I can only answer for MongoDB here, I will not pretend I know much about HDFS and other such technologies.
The GridFs implementation is totally client side within the driver itself. This means there is no special loading or understanding of the context of file serving within MongoDB itself, effectively MongoDB itself does not even understand they are files ( http://docs.mongodb.org/manual/applications/gridfs/ ).
This means that querying for any part of the files or chunks collection will result in the same process as it would for any other query, whereby it loads the data it needs into your working set ( http://en.wikipedia.org/wiki/Working_set ) which represents a set of data (or all loaded data at that time) required by MongoDB within a given time frame to maintain optimal performance. It does this by paging it into RAM (well technically the OS does).
Another point to take into consideration is that this is driver implemented.
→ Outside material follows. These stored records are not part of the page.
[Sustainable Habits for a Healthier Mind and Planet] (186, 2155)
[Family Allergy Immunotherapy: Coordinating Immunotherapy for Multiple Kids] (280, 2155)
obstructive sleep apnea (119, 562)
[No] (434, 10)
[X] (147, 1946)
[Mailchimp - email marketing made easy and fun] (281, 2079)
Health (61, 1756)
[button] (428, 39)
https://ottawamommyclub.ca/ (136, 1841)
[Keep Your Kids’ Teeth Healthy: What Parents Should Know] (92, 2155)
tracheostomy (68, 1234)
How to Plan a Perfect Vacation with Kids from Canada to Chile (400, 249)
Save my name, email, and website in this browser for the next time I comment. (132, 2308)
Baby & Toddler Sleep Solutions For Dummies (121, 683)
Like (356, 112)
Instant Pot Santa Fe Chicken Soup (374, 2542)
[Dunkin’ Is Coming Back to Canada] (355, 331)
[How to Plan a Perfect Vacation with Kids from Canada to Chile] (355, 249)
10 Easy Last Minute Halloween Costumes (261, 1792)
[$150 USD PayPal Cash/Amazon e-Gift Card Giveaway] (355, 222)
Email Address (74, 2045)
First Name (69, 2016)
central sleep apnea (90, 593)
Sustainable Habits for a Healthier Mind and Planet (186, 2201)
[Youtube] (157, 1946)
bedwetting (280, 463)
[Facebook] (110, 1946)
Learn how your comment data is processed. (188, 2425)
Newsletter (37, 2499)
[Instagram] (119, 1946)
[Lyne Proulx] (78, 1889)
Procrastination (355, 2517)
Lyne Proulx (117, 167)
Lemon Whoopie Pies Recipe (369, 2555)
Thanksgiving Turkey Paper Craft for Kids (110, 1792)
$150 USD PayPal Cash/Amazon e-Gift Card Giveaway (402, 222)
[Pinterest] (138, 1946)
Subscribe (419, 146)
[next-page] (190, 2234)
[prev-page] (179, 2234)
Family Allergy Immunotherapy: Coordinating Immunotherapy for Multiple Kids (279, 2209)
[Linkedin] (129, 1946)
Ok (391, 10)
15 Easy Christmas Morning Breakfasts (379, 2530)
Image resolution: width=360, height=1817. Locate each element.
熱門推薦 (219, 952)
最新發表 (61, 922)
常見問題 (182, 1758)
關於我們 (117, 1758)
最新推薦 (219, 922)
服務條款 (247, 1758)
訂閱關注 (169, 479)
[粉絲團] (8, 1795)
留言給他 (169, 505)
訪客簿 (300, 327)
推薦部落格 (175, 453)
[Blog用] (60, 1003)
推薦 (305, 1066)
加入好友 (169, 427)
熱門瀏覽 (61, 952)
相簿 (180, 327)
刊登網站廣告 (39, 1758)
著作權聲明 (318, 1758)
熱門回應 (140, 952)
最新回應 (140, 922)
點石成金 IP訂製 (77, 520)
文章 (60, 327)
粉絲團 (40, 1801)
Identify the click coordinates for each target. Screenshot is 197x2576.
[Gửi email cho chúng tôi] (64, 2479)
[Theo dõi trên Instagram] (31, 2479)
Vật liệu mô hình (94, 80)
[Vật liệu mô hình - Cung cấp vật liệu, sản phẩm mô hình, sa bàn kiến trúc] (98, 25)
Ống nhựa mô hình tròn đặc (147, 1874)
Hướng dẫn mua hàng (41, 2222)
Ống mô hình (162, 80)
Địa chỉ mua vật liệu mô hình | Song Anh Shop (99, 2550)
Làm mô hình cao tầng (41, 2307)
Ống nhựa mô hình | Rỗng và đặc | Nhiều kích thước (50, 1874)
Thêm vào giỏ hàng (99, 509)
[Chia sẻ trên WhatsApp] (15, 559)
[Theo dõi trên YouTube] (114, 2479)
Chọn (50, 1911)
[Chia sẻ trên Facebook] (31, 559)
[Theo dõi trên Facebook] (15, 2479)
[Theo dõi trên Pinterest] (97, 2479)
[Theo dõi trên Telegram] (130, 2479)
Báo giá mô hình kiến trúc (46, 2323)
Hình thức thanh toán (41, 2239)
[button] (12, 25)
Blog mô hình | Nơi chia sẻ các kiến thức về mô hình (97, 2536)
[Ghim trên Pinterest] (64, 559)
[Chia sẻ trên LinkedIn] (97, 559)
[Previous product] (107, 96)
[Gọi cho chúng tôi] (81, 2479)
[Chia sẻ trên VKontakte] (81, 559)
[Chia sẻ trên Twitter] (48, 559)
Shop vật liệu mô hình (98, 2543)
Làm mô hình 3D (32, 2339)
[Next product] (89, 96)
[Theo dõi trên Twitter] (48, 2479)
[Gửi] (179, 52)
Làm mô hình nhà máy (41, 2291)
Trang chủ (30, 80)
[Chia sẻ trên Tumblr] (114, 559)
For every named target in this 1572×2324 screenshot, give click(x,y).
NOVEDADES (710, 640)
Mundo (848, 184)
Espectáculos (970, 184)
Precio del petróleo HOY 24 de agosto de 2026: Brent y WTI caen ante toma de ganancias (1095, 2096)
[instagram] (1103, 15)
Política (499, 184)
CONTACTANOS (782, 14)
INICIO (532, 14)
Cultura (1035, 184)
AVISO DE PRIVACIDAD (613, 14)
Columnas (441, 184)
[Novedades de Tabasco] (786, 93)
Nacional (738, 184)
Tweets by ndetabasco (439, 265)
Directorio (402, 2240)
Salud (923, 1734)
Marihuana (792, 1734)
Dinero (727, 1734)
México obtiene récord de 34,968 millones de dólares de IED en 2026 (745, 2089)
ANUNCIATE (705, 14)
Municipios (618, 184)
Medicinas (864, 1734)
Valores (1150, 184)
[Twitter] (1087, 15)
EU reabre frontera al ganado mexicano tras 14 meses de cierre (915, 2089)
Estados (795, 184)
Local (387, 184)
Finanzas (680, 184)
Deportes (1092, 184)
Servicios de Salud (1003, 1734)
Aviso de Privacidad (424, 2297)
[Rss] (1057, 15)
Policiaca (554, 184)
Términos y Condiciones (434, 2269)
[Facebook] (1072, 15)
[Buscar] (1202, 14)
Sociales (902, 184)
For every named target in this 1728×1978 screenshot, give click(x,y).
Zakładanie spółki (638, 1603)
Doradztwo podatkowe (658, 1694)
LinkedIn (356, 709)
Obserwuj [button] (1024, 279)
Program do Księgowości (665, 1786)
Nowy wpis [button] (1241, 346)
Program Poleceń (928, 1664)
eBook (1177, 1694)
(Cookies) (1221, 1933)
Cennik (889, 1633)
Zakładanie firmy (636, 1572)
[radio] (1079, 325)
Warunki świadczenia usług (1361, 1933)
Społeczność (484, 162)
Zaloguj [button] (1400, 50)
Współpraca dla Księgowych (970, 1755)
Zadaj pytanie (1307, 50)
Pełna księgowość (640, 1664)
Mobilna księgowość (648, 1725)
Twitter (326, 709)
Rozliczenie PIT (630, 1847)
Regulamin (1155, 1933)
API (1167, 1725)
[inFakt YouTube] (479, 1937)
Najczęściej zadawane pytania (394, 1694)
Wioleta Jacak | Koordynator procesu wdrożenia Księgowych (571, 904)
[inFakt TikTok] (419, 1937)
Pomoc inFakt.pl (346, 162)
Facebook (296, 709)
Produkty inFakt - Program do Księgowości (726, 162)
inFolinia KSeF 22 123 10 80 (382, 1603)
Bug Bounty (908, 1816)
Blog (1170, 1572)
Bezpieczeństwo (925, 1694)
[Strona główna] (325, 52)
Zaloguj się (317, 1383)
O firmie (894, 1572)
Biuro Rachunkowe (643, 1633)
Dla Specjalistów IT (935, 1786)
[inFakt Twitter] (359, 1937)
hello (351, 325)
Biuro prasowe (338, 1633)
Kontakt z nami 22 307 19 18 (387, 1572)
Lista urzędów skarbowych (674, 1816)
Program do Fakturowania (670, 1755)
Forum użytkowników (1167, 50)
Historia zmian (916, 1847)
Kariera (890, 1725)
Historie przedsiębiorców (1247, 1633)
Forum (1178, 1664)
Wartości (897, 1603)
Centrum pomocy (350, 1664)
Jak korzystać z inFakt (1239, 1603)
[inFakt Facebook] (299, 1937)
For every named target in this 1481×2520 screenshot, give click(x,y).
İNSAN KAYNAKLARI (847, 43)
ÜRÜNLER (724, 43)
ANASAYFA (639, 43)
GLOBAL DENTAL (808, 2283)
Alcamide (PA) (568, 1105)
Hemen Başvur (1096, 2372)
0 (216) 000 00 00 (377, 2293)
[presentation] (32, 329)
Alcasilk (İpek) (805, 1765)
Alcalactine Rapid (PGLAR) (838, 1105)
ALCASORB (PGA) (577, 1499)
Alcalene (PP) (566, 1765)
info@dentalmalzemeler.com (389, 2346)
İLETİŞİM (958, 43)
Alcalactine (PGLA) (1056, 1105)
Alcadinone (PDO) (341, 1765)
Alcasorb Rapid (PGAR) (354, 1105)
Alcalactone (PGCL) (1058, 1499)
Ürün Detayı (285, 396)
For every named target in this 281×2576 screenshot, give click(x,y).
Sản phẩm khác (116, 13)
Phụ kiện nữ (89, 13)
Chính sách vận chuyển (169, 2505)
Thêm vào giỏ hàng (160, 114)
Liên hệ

This means that the specification can vary, however, I don't think it does. All drivers will allow you to query for a set of documents from the files collection which only houses the files meta data allowing you to later serve the file itself from the chunks collection with a single query.
However that is not the important thing, you want to serve the file itself, including its data; this means that you will be loading the files collection and its subsequent chunks collection into your working set.
With that in mind we have already hit the first snag:
Will files from gridfs be cached in ram and how it will affect read-write perfomance?
The read performance of small files could be awesome, directly from RAM; the writes would be just as good.
For larger files, not so. Most computers will not have 600 GB of RAM and it is likely, quite normal in fact, to house a 600 GB partition of a single file on a single mongod instance. This creates a problem since that file, in order to be served, needs to fit into your working set however it is impossibly bigger than your RAM; at this point you could have page thrashing ( http://en.wikipedia.org/wiki/Thrashing_%28computer_science%29 ) whereby the server is just page faulting 24/7 trying to load the file. The writes here are no better as well.
The only way around this is to starting putting a single file across many shards :\.
Note: one more thing to consider is that the default average size of a chunks "chunk" is 256KB, so that's a lot of documents for a 600GB file. This setting is manipulatable in most drivers.
What will happen with gridfs when i try to write few files concurrently. Will there be any lock for read/write operations? (I will use it only as file storage)
GridFS, being only a specification uses the same locks as on any other collection, both read and write locks on a database level (2.2+) or on a global level (pre-2.2). The two do interfere with each other as well, i.e. how can you ensure a consistent read of a document that is being written to?
That being said the possibility for contention exists based on your scenario specifics, traffic, number of concurrent writes/reads and many other things we have no idea about.
Maybe there are some other solutions that can solve my problem more efficiently?
I personally have found that S3 (as #mluggy said) in reduced redundancy format works best storing a mere portion of meta data about the file within MongoDB, much like using GridFS but without the chunks collection, let S3 handle all that distribution, backup and other stuff for you.
Hopefully I have been clear, hope it helps.
Edit: Unlike what I accidently said, MongoDB does not have a collection level lock, it is a database level lock.
Have you considered saving meta data onto MongoDB and writing actual files to Amazon S3? Both have excellent drivers and the latter is highly redundant, cloud/cdn-ready file storage. I would give it a shot.
I'll start by answering the first two:
There is a write lock when writing in to GridFS, yes. No lock for reads.
The files wont be cached in memory when you query them, but their metadata will.
GridFS may not be the best solution for your problem. Write locks can become something of a pain when you're dealing with this type of situation, particularly for huge files. There are other databases out there that may solve this problem for you. HDFS is a good choice, but as you say, it is very complicated. I would recommend considering a storage mechanism like Riak or Amazon's S3. They're more oriented around being storage for files, and don't end up with major drawbacks. S3 and Riak both have excellent admin facilities, and can handle huge files. Though with Riak, last I knew, you had to do some file chunking to store files over 100mb. Despite that, it generally is a best practice to do some level of chunking for huge file sizes. There are a lot of bad things that can happen when transferring files in to DBs- From network time outs, to buffer overflows, etc. Either way, your solution is going to require a fair amount of tuning for massive file sizes.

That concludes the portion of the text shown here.